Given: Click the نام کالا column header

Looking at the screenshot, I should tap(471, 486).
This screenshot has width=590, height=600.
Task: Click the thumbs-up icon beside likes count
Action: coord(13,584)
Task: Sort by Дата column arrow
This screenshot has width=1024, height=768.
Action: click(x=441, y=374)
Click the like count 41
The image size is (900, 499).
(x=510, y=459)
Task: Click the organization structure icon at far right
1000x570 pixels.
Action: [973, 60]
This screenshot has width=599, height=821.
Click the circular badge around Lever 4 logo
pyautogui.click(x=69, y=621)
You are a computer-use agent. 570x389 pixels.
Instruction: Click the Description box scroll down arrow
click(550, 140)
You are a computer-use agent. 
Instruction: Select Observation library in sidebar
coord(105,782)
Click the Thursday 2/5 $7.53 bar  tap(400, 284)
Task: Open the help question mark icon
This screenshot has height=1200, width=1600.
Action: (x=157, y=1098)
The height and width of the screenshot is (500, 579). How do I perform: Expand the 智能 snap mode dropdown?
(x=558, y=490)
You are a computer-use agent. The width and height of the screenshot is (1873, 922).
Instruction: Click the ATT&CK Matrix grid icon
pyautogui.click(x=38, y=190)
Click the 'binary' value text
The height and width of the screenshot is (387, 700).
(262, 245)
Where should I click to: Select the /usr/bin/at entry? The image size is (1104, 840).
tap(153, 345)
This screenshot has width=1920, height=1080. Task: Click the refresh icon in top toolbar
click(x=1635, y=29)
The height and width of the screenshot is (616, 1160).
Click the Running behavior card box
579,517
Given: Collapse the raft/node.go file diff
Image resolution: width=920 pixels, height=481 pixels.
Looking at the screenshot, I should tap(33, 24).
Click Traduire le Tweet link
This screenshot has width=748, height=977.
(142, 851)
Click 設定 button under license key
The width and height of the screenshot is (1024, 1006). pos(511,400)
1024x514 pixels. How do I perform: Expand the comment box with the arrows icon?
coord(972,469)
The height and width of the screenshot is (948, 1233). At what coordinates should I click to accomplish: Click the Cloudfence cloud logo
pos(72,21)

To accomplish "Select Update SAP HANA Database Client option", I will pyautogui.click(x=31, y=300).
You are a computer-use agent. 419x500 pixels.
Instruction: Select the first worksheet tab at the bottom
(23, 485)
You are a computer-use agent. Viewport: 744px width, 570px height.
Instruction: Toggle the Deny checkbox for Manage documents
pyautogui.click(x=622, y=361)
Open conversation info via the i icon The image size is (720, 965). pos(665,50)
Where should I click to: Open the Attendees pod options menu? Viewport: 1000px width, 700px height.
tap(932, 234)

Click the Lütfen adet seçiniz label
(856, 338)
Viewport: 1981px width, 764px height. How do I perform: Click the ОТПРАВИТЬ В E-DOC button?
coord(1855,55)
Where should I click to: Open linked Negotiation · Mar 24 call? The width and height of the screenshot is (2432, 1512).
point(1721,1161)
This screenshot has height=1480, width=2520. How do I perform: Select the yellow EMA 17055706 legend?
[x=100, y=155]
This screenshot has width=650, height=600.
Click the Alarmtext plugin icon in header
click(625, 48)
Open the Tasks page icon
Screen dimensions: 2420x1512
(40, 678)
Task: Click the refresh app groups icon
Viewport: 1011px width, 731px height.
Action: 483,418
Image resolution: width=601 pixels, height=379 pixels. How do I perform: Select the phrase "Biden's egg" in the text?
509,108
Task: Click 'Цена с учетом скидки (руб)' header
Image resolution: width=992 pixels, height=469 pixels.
^^^^^^^^^^^^^^^^
§ EXERCISE DETAILS: Rewrite all the items above, changing every "Instruction:" to "Goal:" and leaving everything else the same.

§ EXERCISE RESULT:
Given: Click the نام کالا column header

Looking at the screenshot, I should tap(471, 486).
This screenshot has width=590, height=600.
Task: Click the thumbs-up icon beside likes count
Action: coord(13,584)
Task: Sort by Дата column arrow
This screenshot has width=1024, height=768.
Action: click(x=441, y=374)
Click the like count 41
The image size is (900, 499).
(x=510, y=459)
Task: Click the organization structure icon at far right
1000x570 pixels.
Action: [973, 60]
This screenshot has width=599, height=821.
Click the circular badge around Lever 4 logo
pyautogui.click(x=69, y=621)
You are a computer-use agent. 570x389 pixels.
Goal: Click the Description box scroll down arrow
click(550, 140)
You are a computer-use agent. 
Goal: Select Observation library in sidebar
coord(105,782)
Click the Thursday 2/5 $7.53 bar  tap(400, 284)
Task: Open the help question mark icon
This screenshot has height=1200, width=1600.
Action: (x=157, y=1098)
The height and width of the screenshot is (500, 579). How do I perform: Expand the 智能 snap mode dropdown?
(x=558, y=490)
You are a computer-use agent. The width and height of the screenshot is (1873, 922).
Goal: Click the ATT&CK Matrix grid icon
pyautogui.click(x=38, y=190)
Click the 'binary' value text
The height and width of the screenshot is (387, 700).
(262, 245)
Where should I click to: Select the /usr/bin/at entry? The image size is (1104, 840).
tap(153, 345)
This screenshot has width=1920, height=1080. Task: Click the refresh icon in top toolbar
click(x=1635, y=29)
The height and width of the screenshot is (616, 1160).
Click the Running behavior card box
579,517
Given: Collapse the raft/node.go file diff
Image resolution: width=920 pixels, height=481 pixels.
Looking at the screenshot, I should tap(33, 24).
Click Traduire le Tweet link
This screenshot has width=748, height=977.
(142, 851)
Click 設定 button under license key
The width and height of the screenshot is (1024, 1006). pos(511,400)
1024x514 pixels. How do I perform: Expand the comment box with the arrows icon?
coord(972,469)
The height and width of the screenshot is (948, 1233). At what coordinates should I click to accomplish: Click the Cloudfence cloud logo
pos(72,21)

To accomplish "Select Update SAP HANA Database Client option", I will pyautogui.click(x=31, y=300).
You are a computer-use agent. 419x500 pixels.
Goal: Select the first worksheet tab at the bottom
(23, 485)
You are a computer-use agent. Viewport: 744px width, 570px height.
Goal: Toggle the Deny checkbox for Manage documents
pyautogui.click(x=622, y=361)
Open conversation info via the i icon The image size is (720, 965). pos(665,50)
Where should I click to: Open the Attendees pod options menu? Viewport: 1000px width, 700px height.
tap(932, 234)

Click the Lütfen adet seçiniz label
(856, 338)
Viewport: 1981px width, 764px height. How do I perform: Click the ОТПРАВИТЬ В E-DOC button?
coord(1855,55)
Where should I click to: Open linked Negotiation · Mar 24 call? The width and height of the screenshot is (2432, 1512).
point(1721,1161)
This screenshot has height=1480, width=2520. How do I perform: Select the yellow EMA 17055706 legend?
[x=100, y=155]
This screenshot has width=650, height=600.
Click the Alarmtext plugin icon in header
click(625, 48)
Open the Tasks page icon
Screen dimensions: 2420x1512
(40, 678)
Task: Click the refresh app groups icon
Viewport: 1011px width, 731px height.
Action: 483,418
Image resolution: width=601 pixels, height=379 pixels. How do I perform: Select the phrase "Biden's egg" in the text?
509,108
Task: Click 'Цена с учетом скидки (руб)' header
Image resolution: width=992 pixels, height=469 pixels.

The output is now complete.